Pranav Malpure
Hello! I'm Pranav, a Graduate Student Researcher at UC San Diego, where I am pursuing my MS in ECE, specializing in Intelligent Systems, Robotics, and Control (ISRC). I completed my undergraduate from the Indian Institute of Technology Bombay, receiving an Honors degree in Aerospace Engineering and a Minor degree in Systems and Controls Engineering.
My major work/research focus lies in reinforcement learning in robotics, exploring different ideas in manipulation, currently working on its integration with language for better performances.
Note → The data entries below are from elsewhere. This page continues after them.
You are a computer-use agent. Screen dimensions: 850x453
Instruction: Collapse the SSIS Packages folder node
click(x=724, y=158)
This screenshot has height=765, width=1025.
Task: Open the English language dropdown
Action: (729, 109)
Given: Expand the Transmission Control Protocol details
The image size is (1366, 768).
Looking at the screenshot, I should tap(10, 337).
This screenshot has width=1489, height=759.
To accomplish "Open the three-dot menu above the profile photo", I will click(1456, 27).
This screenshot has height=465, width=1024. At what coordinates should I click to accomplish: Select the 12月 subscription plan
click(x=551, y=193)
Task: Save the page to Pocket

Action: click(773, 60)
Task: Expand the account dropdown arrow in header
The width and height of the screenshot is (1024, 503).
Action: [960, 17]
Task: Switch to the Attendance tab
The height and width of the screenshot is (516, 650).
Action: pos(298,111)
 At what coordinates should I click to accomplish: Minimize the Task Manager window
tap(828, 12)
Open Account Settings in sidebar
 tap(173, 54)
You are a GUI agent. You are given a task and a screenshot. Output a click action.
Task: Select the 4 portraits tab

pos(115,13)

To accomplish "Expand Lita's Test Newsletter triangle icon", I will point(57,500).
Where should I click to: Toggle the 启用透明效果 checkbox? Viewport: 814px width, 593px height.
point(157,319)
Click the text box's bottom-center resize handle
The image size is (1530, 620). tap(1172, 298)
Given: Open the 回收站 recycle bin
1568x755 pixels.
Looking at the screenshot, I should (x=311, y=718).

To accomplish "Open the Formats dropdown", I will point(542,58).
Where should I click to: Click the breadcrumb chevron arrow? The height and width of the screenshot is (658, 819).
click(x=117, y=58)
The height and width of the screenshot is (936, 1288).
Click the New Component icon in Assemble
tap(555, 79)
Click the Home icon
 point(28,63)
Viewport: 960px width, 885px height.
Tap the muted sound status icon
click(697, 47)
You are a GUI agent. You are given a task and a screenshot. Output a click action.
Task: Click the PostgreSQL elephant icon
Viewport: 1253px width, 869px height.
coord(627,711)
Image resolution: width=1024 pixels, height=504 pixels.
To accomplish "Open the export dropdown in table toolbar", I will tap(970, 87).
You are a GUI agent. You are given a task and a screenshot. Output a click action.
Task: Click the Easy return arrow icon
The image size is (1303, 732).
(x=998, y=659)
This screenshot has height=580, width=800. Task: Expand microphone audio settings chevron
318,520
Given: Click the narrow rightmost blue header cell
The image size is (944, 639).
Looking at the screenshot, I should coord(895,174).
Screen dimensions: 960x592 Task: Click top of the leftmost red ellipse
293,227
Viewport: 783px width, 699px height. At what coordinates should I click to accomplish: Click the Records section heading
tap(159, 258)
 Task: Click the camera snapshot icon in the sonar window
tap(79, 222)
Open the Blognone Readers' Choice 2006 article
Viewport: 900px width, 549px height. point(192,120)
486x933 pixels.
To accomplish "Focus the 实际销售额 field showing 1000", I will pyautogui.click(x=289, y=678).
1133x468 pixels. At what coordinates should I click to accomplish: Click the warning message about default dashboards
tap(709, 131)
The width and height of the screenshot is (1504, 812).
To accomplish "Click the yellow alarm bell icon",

I've also exploreed multi-robot navigation, sensor-fusion based SLAM, control systems, and embedded electronics. I am currently a researcher at the Existential Robotics Laboratory, working under Prof. Nikolay Atanasov. My undergraduate thesis was on the application of Deep RL for control of a robotic arm to achieve inverse kinematics, and was advised by Prof. Mayank Baranwal.
I am curious to see how robots will shape our everyday lives in the future, and want to be a part of the community that makes that happen. Safe, friendly and useful robots in our homes for the win!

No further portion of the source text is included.